◆ **Exercise brief**: Rewrite the listing starting at its first line and ending at the line that contains "point(1090,628)", substituting "Window size" for "Viewport" and leaving everything else unchanged.

(Word and element locating data)
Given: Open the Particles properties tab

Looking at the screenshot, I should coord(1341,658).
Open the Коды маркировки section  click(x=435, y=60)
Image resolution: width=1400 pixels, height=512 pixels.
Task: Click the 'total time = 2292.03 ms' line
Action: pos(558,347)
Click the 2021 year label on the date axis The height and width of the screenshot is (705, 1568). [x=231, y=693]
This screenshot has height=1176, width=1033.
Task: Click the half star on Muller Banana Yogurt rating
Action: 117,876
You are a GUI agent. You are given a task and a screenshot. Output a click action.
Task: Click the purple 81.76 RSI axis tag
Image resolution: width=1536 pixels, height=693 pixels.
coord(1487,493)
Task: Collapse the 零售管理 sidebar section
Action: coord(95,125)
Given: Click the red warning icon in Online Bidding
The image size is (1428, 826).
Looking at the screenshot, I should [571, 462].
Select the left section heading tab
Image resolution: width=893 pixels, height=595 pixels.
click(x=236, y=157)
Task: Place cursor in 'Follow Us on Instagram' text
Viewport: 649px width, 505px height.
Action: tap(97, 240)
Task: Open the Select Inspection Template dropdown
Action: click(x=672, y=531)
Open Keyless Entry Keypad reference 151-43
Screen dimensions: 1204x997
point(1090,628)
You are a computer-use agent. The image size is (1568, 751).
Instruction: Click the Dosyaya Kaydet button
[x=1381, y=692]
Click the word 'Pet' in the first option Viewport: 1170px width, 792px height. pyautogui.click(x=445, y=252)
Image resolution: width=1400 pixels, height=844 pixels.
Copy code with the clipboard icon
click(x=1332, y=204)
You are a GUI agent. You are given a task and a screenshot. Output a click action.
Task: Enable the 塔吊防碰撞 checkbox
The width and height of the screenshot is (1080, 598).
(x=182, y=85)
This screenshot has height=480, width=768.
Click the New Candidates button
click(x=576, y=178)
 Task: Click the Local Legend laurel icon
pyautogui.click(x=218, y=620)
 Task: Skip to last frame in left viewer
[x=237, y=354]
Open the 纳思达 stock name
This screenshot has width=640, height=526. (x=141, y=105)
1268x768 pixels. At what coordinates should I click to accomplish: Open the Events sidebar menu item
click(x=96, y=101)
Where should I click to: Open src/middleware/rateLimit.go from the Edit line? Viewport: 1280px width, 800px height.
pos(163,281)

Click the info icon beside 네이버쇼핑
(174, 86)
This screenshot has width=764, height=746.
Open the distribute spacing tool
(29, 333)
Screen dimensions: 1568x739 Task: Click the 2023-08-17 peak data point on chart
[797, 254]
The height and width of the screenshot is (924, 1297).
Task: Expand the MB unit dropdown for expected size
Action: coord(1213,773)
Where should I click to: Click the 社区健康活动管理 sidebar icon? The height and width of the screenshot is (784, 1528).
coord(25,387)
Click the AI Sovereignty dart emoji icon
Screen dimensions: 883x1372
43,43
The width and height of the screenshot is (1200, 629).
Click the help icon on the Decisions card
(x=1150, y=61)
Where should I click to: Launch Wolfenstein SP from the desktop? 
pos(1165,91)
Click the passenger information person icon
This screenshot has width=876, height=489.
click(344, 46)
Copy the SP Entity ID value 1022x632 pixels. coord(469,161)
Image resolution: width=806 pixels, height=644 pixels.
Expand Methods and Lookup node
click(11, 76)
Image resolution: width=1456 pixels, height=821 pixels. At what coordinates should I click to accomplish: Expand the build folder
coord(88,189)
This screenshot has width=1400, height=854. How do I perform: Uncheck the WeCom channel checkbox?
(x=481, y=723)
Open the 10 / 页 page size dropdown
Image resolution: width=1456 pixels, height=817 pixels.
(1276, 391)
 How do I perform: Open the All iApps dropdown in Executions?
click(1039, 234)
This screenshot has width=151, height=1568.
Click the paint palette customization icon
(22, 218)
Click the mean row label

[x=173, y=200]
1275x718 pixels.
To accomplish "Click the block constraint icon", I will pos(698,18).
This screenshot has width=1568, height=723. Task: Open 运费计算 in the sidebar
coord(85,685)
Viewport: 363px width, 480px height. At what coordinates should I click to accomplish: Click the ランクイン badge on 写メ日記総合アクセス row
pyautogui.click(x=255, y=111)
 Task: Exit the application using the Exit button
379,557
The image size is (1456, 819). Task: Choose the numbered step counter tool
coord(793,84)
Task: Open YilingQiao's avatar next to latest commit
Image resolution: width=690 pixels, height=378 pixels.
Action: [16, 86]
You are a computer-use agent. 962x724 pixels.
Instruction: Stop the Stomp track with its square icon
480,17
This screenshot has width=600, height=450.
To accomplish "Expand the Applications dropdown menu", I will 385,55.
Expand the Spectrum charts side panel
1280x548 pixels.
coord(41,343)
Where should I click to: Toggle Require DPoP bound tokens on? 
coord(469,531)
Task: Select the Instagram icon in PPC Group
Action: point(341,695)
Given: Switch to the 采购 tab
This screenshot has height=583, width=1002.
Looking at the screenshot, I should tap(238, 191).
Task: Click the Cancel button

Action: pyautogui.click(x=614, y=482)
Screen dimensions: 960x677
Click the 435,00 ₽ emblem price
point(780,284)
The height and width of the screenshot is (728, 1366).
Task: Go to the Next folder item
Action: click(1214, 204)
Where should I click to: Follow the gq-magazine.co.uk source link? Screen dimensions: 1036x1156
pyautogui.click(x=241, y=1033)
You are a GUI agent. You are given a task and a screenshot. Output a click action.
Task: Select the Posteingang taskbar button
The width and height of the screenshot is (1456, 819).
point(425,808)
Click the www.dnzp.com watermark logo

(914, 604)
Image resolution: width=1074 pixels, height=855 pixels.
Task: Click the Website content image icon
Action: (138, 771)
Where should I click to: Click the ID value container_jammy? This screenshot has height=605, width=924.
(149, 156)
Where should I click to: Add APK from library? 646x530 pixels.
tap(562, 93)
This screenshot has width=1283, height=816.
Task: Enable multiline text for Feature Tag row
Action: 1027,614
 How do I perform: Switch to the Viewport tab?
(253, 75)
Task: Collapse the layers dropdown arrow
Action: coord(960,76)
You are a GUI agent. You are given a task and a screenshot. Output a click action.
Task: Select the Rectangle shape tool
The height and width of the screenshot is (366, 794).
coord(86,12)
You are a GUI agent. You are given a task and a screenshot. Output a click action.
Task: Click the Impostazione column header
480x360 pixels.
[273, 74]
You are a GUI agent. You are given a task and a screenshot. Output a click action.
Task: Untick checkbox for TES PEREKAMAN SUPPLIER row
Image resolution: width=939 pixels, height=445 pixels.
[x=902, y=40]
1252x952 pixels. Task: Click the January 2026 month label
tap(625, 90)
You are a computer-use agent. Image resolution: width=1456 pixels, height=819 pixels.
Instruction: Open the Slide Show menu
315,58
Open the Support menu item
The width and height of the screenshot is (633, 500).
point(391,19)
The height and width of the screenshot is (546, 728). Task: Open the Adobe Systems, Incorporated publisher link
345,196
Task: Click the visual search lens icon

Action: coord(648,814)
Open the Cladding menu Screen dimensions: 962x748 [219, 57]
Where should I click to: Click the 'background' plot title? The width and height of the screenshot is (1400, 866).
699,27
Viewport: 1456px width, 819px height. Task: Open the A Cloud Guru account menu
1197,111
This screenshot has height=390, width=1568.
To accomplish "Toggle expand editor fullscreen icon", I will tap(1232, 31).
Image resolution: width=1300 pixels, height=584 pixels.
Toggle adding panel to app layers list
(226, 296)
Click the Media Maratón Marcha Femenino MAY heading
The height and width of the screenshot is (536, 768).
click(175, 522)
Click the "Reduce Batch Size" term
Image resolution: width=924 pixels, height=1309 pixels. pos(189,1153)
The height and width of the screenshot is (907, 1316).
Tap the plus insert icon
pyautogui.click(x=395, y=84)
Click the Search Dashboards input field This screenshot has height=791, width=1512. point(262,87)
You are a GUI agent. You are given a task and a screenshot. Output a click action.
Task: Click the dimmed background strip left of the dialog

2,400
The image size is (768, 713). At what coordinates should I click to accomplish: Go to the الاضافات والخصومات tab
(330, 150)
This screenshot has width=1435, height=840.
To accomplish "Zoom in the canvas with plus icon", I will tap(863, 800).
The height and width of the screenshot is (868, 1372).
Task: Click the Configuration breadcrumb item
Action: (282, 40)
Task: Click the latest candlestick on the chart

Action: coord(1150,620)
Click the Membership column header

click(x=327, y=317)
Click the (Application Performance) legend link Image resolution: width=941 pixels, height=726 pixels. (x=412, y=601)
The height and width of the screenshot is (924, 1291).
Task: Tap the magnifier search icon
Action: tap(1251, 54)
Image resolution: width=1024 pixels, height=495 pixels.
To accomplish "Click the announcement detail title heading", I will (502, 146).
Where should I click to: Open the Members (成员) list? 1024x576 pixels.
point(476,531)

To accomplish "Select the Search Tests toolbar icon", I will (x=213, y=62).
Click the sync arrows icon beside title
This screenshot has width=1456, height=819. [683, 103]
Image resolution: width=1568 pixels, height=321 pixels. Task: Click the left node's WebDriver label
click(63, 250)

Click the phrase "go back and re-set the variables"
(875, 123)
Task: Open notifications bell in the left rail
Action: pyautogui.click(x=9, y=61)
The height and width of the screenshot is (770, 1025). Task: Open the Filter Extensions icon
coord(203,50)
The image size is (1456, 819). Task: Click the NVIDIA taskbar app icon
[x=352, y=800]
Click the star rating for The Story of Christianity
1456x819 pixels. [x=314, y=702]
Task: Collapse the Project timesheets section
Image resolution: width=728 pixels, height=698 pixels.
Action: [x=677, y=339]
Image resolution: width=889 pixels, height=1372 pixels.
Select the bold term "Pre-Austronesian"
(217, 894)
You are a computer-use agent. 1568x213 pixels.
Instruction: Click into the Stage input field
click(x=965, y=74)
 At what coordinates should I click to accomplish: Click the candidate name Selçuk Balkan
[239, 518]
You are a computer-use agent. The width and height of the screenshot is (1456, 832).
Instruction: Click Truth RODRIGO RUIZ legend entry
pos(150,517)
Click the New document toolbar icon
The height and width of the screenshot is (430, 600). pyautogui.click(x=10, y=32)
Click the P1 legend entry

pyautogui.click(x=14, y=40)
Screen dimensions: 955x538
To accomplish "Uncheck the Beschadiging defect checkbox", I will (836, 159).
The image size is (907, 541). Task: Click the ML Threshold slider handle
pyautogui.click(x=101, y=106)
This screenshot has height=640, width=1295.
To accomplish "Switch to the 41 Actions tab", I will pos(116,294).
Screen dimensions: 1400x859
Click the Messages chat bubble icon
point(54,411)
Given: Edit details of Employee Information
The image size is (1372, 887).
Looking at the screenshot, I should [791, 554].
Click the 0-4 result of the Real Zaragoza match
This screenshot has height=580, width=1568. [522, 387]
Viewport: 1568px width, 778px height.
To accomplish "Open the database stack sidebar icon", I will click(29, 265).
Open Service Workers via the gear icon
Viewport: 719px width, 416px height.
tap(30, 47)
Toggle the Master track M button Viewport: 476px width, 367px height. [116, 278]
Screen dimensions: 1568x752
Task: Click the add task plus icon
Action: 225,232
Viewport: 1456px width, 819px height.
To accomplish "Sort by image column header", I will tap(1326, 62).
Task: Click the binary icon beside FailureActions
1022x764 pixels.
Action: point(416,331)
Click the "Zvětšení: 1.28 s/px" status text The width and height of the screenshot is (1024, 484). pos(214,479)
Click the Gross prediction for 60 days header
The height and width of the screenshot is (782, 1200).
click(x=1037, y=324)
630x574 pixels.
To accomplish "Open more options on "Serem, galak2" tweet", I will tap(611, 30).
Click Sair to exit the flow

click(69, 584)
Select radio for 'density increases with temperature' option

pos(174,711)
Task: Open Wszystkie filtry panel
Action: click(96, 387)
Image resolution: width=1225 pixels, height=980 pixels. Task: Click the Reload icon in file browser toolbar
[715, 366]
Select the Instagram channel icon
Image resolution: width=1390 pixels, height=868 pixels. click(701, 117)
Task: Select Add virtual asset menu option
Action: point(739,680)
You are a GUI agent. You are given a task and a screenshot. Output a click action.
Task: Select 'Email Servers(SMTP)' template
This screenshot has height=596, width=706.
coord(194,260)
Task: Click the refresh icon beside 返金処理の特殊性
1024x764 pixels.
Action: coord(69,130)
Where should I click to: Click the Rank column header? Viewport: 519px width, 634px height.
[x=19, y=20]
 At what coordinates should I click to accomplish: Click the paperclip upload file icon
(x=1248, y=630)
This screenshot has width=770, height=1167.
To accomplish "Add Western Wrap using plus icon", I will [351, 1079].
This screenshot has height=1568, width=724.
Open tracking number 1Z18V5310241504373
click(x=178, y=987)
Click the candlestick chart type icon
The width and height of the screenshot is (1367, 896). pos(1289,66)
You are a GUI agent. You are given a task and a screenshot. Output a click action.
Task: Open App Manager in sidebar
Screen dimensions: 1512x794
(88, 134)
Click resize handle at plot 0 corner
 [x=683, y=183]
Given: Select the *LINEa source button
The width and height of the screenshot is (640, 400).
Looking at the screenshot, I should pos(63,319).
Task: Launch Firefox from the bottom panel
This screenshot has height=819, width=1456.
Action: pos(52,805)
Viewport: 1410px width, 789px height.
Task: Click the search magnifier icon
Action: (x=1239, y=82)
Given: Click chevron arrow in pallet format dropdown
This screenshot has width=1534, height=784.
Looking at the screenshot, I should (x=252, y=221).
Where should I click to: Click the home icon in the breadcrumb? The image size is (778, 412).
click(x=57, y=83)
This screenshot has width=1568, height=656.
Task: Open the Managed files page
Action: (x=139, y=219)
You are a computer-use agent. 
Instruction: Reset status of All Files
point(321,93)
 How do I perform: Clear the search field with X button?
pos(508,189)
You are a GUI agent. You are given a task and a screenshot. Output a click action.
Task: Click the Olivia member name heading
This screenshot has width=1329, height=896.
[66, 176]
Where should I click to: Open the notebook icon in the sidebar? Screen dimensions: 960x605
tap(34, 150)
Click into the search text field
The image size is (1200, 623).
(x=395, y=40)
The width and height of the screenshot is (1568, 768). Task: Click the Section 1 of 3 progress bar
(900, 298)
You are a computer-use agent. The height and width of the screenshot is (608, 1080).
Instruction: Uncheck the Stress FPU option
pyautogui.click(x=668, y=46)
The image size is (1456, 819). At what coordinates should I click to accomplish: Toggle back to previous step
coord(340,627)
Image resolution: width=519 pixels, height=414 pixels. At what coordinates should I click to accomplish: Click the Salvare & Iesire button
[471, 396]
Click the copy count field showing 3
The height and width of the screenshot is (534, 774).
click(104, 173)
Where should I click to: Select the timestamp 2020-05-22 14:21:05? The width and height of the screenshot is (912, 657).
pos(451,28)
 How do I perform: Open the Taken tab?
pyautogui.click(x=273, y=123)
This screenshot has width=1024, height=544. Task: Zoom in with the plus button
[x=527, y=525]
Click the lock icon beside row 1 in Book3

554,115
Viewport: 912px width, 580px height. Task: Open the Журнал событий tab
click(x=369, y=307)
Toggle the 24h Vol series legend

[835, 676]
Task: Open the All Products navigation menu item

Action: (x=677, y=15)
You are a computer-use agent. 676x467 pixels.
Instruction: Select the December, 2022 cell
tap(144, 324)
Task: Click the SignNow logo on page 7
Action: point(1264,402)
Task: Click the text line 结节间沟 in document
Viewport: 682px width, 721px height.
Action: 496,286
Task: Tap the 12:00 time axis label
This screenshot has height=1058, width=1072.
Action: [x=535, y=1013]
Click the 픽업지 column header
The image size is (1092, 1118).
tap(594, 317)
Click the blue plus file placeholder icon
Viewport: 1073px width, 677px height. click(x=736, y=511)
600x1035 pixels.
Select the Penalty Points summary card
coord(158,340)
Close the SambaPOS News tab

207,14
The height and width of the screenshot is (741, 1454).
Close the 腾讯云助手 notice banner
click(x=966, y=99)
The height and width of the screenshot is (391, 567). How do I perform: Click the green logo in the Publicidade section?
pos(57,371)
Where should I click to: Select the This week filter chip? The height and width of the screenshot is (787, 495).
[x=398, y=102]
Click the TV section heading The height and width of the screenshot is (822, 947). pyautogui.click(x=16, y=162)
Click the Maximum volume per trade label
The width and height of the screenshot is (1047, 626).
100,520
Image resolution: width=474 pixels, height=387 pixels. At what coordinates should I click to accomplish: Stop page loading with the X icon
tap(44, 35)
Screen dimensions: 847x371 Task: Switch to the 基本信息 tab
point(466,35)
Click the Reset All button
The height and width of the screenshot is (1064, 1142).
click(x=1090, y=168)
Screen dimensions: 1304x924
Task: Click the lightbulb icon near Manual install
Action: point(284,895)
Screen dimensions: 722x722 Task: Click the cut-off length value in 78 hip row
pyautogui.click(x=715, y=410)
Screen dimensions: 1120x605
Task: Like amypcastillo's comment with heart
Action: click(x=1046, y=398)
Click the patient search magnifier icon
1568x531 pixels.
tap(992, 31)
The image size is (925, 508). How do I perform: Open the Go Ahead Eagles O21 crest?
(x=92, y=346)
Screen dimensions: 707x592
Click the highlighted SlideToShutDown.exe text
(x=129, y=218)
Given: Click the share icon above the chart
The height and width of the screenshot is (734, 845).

◆ **Answer below**:
Given: Open the Particles properties tab

Looking at the screenshot, I should coord(1341,658).
Open the Коды маркировки section  click(x=435, y=60)
Image resolution: width=1400 pixels, height=512 pixels.
Task: Click the 'total time = 2292.03 ms' line
Action: pos(558,347)
Click the 2021 year label on the date axis The height and width of the screenshot is (705, 1568). [x=231, y=693]
This screenshot has height=1176, width=1033.
Task: Click the half star on Muller Banana Yogurt rating
Action: 117,876
You are a GUI agent. You are given a task and a screenshot. Output a click action.
Task: Click the purple 81.76 RSI axis tag
Image resolution: width=1536 pixels, height=693 pixels.
coord(1487,493)
Task: Collapse the 零售管理 sidebar section
Action: coord(95,125)
Given: Click the red warning icon in Online Bidding
The image size is (1428, 826).
Looking at the screenshot, I should [571, 462].
Select the left section heading tab
Image resolution: width=893 pixels, height=595 pixels.
click(x=236, y=157)
Task: Place cursor in 'Follow Us on Instagram' text
Window size: 649px width, 505px height.
Action: tap(97, 240)
Task: Open the Select Inspection Template dropdown
Action: click(x=672, y=531)
Open Keyless Entry Keypad reference 151-43
Screen dimensions: 1204x997
point(1090,628)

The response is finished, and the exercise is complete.